Afterlife PSVR (PlayStation 4)
Official GBAtemp Review
Product Information:
- Release Date (NA): August 21, 2019
- Release Date (EU): August 21, 2019
- Release Date (JP): August 21, 2019
- Publisher: Signal Space Lab
- Developer: Signal Space Lab
- Genres: Casual
- Also For: Virtual Reality
Game Features:
Review Approach:
Virtual reality is a gift to the video games design industry that allows for deeper immersion, incredible experiences, and all-encompassing detail that makes you forget where you are for a moment. It's escapism on a level we could only imagine a few years ago, yet now we have it in our homes. The methods game developers use to deploy VR vary somewhat depending on what they are trying to achieve, and some developers have even opted to deliver something closer to an orchestrated series of events than a traditional game.
- Seamlessly navigate and interact in a rich 360-3D live-action story
- No two playthroughs are alike with 29 unique choices prompting thousands of singular playthroughs with multiple endings
- Seamless Interactive Cinematic VR allows players to intuitively affect the story
- No use of UI elements means players are fully immersed without interruptions from start to finish
- Move objects and choose the characters’ paths through your gaze
- Branches are triggered by gaze-control (control required to interact with objects)
- Experience seated or standing
Afterlife sounded spooky, looked intriguing, and on paper at least it ticks a lot of boxes that I wanted to drop into and have a fun time with. From the get-go however, I realised I was in for a long, boring story with no relatable characters, on top of some stiff acting at best. I'm going to get straight to the point and admit that I didn't enjoy even a single second of this game once it had loaded up, and that shocked me—more so than any of the spooky moments. Within several minutes you know that a child, Jacob, has died while being left unattended in the bath, in what is an infuriating and entirely avoidable situation. The Doust family are clearly attempting to move forward, but something isn't quite right. With a new woman (Emma) in the house acting strange, you then learn her husband's (Ray) now-ex wife has apparently also gone missing after leaving him for another man. The police swiftly make their appearance, interrogating him on her whereabouts and ensure he doesn't try to leave their home town anytime soon.

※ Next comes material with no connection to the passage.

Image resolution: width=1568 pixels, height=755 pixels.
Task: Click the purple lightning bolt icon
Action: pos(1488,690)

I was initially drawn into the premise of this game, more on the possible spook factor than the story, and that is possibly why I feel so let down here, and I will be brutally truthful: even the story is confusing. His son died, his wife left, some other woman is effectively now there in place of the mother, yet strangely only she feels Jacobs spirit, oh and the daughter is there too. They're all grieving in their own way, sure, but it becomes nonsensical in places for each of them to be doing the things that they're doing and acting the way they're terribly acting. One of the first interactions have you choose what the spirit is going to touch or move to prove itself to Emma. Choosing the bedside table, rather than the ball on a shelf (which predictably would fall off of its own accord), I was treated to a really badly executed and cheap feeling animation of a Lego birdhouse being built out of nothing, by the spirit of Jacob. I don't know if I am just being cynical, but if a spirit was to prove itself to the world and do something meaningful, the Lego bricks would have been moving across the table and magically building themselves into something that connected the spirit with the living. In this scene though, the Lego bricks appear out of nowhere in a strange stop-motion-esque animated sequence that left me wondering how they could fail at delivering at least a semi-realistic take on this idea.

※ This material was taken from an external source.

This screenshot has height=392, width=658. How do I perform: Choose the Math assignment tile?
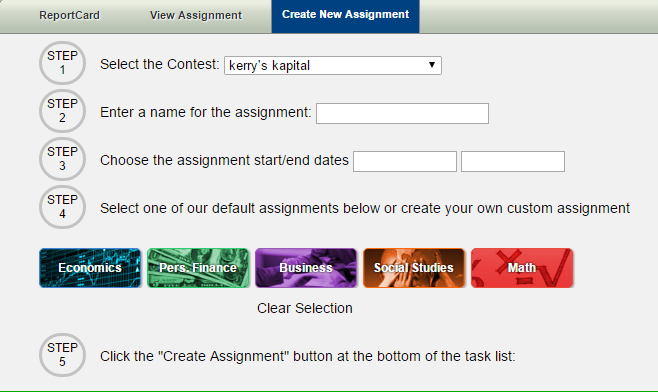(x=522, y=268)
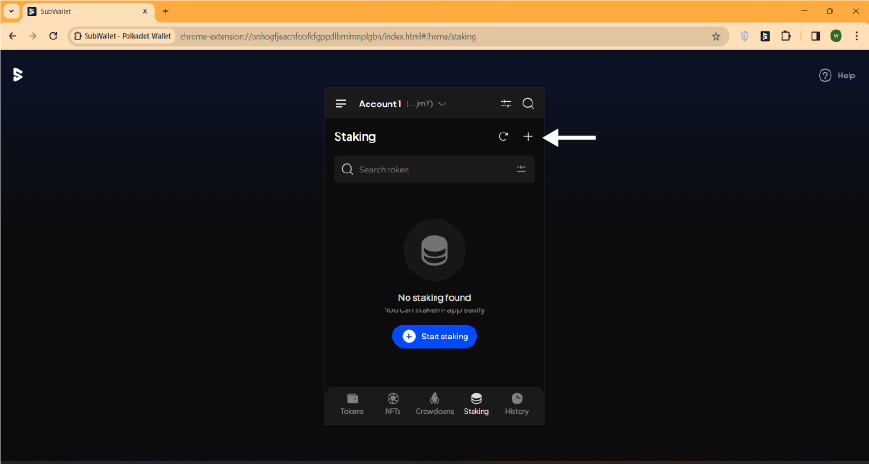Open the customization sliders icon in header
The width and height of the screenshot is (869, 464).
pos(506,104)
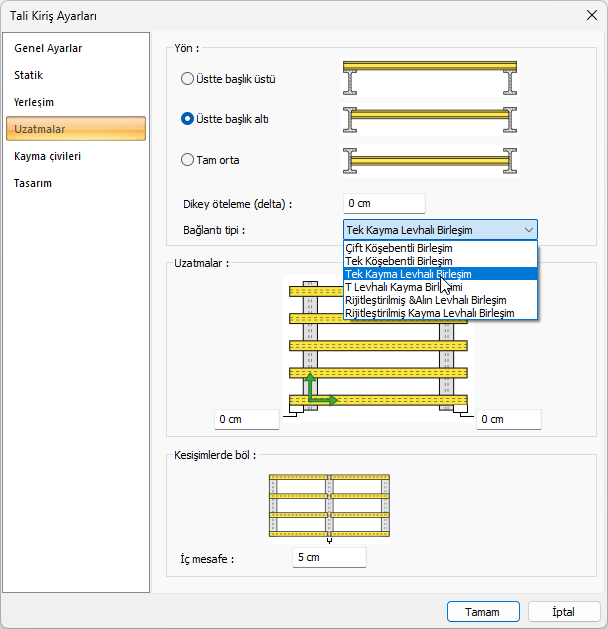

Looking at the gameplay, if you can actually call it that, you find yourself without purpose as a fly-on-the-wall to this house's goings-on with no idea what direction you need to be facing as things are happening all around. I found myself trying to listen in on one conversation while something else was going on behind me that I didn't want to miss out on, so I was spinning around frantically trying to find a good angle to appreciate everything and not miss any details. It's a mixture of confusing in actuality, but technically clever thinking on the designer's behalf to have you chose which to look at to progress the story accordingly. The issue with this is that events can trigger simultaneously and incoherently drown each other out or mess up the entire thing. I can't attribute this to directly being my fault, as surely the gameplay/game design should be intuitive and work regardless of how the player tries to figure out what to look at or how to view this thing. You also have a small PS Move controller element of interactivity within Afterlife that allows you to gaze at an item, point your controller towards it and allow an action to take place. I found this incredibly clunky; the pad direction was highly nonsensical and as a result, I was holding the Options button frequently to recalibrate the controller's orientation. If they had just used the gaze mechanic alone with a two-second timer to verify what you're looking at it would have been far more seamless, wouldn't require a controller, and would be far more logical and engaging. All of these things are what I thought the creators were aiming for.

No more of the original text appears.